L’iter in Parlamento non è finito, ma ecco cosa è destinato a cambiare per le nuove famiglie
Con l’approvazione al Senato del maxi-emendamento al ddl sulle unioni civili l’Italia fa un passetto avanti sul fronte dei diritti per le coppie omosessuali, pur con delle rinunce di sostanza, come quelle sulla stepchild adoption, che hanno spaccato il dibattito. L’iter della legge non è comunque finito, perché il testo è atteso alla Camera, dove comunque non sono all’orizzonte sorprese sul fronte dei numeri e dove non si replicherà quanto visto nelle scorse settimane al Senato.
Cosa sancisce quindi la legge passata al Senato, in termini di nuovi diritti?
In primis, per le persone dello stesso sesso, l’istituzione dell’unione civile come specifica formazione sociale, attraverso una dichiarazione di fronte all’ufficiale dello stato civile; l’unione risulta quindi negli atti dell’archivio dello stato civile. Tra i diritti che si riconoscono, quello sulla scelta del cognome comune tra i due cognomi dei contraenti; un’opzione che va espressa all’ufficiale di stato civile che registra l’unione.

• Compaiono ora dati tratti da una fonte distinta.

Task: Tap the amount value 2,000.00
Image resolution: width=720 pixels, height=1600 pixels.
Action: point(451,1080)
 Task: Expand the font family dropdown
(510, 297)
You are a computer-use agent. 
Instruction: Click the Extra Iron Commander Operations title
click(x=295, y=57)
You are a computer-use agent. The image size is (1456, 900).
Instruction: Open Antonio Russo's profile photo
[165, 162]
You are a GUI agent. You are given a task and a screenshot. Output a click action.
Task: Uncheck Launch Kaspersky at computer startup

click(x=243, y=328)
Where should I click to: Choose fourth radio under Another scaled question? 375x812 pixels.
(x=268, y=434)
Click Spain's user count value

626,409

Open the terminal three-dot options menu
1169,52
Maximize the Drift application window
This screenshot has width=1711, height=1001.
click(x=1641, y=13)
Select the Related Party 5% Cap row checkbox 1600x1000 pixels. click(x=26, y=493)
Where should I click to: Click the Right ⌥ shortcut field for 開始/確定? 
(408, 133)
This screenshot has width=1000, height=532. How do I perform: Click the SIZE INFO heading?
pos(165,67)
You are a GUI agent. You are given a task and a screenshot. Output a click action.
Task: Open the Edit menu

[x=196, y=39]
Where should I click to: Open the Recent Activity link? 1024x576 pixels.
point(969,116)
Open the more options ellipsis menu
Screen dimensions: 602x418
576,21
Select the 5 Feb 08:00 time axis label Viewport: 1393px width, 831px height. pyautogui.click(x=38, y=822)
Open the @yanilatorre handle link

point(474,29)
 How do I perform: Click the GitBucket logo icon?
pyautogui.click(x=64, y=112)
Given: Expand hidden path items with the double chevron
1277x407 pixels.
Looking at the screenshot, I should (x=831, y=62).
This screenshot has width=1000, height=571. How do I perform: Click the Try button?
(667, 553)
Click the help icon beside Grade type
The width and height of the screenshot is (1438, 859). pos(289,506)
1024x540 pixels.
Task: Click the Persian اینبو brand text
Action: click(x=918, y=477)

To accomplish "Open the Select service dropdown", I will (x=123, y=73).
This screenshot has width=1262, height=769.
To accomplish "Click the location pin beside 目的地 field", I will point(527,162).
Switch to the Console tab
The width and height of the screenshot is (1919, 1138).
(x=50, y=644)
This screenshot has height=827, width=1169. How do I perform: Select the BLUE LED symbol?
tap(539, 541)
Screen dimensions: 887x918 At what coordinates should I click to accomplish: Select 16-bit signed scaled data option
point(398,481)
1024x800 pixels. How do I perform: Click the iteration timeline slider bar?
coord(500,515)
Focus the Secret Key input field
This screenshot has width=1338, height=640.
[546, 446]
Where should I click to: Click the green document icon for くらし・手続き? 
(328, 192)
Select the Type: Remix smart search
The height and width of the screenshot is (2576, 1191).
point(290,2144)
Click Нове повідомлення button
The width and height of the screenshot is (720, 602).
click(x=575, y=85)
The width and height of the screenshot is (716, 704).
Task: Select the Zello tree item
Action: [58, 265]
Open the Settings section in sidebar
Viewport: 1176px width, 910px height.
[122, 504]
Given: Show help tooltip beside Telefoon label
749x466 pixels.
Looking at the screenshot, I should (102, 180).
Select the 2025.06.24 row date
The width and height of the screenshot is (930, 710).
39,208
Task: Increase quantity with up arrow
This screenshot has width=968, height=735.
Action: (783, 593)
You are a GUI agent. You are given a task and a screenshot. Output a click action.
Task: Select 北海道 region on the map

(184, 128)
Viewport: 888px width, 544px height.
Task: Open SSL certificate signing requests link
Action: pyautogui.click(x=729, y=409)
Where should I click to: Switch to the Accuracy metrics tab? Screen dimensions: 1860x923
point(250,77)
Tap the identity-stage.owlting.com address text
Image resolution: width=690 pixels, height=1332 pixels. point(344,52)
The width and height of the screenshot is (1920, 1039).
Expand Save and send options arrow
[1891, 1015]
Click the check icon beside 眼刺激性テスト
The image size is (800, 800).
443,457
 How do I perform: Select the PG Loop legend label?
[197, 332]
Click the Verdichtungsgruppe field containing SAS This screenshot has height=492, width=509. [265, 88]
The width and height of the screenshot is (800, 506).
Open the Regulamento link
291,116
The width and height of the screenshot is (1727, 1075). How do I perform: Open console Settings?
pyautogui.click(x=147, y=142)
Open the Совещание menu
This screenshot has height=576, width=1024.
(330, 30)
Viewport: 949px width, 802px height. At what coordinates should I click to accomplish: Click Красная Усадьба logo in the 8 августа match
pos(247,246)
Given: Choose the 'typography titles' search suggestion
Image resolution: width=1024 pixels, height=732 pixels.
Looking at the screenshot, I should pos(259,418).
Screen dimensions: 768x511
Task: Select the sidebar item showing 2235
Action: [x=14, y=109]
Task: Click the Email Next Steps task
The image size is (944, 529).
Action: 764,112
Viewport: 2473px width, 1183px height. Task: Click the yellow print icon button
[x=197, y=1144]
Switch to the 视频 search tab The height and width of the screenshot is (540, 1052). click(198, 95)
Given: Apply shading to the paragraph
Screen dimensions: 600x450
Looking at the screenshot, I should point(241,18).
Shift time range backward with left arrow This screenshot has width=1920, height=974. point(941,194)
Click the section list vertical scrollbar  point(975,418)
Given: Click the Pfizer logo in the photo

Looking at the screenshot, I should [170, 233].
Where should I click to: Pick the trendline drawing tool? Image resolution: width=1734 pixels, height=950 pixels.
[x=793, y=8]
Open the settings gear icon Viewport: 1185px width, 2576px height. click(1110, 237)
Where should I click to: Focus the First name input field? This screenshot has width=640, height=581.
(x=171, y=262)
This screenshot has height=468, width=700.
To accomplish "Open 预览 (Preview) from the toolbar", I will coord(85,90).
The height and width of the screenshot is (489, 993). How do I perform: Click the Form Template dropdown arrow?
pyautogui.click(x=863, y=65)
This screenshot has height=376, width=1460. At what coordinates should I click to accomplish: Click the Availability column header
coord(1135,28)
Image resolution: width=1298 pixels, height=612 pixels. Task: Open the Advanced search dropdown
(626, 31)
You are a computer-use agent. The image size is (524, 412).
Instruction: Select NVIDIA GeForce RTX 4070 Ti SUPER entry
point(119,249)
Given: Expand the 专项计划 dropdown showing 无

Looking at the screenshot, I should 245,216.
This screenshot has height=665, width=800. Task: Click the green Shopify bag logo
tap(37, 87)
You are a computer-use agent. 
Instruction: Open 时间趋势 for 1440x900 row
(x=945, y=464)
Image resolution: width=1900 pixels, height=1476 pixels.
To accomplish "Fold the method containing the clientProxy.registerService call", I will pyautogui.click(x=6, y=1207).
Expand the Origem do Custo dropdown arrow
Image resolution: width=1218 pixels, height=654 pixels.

Le parti possono anche concordare l’indirizzo comune della vita familiare e fissare la residenza.
Rientrano tra i doveri, ma al contempo fra i diritti, anche l’obbligo reciproco all’assistenza morale e materiale, ma anche alla coabitazione; spetta poi alla coppia contribuire ai bisogni comuni, in base alle rispettive possibilità.
Alle coppie che si uniscono in unione civile, vengono riconosciute, al fine di assicurare la tutela dei diritti effettiva, quelledisposizioni che si riferiscono al matrimonio e che riguardano i coniugi per come previste dalle leggi e dai regolamenti e dagli atti amministrativi tranne nei casi in cui si tratti di norme del codice civile “non richiamate espressamente nella presente legge”. Le coppie hanno quindi diritto alla reversibilità della pensione, all’eredità (compresa la legittima), al subentro dei contratti e al diritto di accesso alle graduatorie delle case popolari, al congedo matrimoniale e agli assegni familiari, alla cura e alla decisione sulla salute in caso di incapacità del partner.
Alle coppie si riconosce ovviamente anche il diritto di sciogliere l’unione, sempre dinanzi all’ufficiale di stato civile, dandone avviso tre mesi prima.
Diritti infine, anche per i conviventi di fatto, gli stessi che spettano al coniuge in vari contesti: si va dai casi previsti nell’ordinamento penitenziario al diritto di visita, assistenza e di accesso alle informazioni in caso di malattie e di ricovero. Prevista inoltre la possibilità di designare l’altro come rappresentate con poteri limitati o pieni in caso di malattia, per le decisioni in materia di salute, o in caso di morte, per quanto riguardo ad esempio la donazione di organi. I conviventi di fatto godono anche dei diritti di successione dei contratti o di continuare ad abitare nella casa di comune residenza, laddove il compagno venga a mancare, per un periodo pari ad almeno due anni. Infine, in caso di cessazione della convivenza di fatto, il giudice stabilisce il diritto del convivente di ricevere dall’altro convivente gli alimenti, in proporzione alla durata della convivenza.